### Problem description
Below are the records. List every line holding the word "computer".
(Excerpted data)
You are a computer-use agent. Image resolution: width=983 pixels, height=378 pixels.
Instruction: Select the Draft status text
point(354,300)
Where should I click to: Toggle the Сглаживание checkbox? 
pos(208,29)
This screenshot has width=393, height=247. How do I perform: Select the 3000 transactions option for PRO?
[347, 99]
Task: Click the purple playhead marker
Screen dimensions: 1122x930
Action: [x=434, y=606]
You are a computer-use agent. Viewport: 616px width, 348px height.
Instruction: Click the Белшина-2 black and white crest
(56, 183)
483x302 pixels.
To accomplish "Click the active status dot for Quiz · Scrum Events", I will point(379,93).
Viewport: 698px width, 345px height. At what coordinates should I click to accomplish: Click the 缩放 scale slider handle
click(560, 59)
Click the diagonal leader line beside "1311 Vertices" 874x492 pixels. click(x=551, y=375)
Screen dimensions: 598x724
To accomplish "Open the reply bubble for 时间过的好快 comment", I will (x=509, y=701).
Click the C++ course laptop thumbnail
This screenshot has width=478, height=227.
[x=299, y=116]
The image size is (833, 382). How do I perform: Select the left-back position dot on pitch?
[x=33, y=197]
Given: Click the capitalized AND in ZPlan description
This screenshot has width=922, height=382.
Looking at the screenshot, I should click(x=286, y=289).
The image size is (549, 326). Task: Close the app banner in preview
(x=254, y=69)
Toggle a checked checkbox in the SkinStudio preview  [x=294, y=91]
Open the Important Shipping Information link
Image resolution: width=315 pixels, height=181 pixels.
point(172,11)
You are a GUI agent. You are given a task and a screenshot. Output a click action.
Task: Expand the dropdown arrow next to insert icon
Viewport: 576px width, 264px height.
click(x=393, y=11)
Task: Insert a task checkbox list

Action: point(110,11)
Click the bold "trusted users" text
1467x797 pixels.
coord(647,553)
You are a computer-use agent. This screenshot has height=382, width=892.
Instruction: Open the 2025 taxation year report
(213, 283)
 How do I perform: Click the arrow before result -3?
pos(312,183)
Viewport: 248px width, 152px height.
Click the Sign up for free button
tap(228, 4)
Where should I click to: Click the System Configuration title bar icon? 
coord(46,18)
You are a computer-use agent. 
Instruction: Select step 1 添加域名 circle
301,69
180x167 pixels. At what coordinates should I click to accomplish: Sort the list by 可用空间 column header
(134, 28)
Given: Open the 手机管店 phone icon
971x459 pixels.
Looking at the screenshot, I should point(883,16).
(End Excerpted data)
### Written solution
You are a computer-use agent. Image resolution: width=983 pixels, height=378 pixels.
You are a computer-use agent. Viewport: 616px width, 348px height.
You are a computer-use agent. This screenshot has height=382, width=892.
You are a computer-use agent. 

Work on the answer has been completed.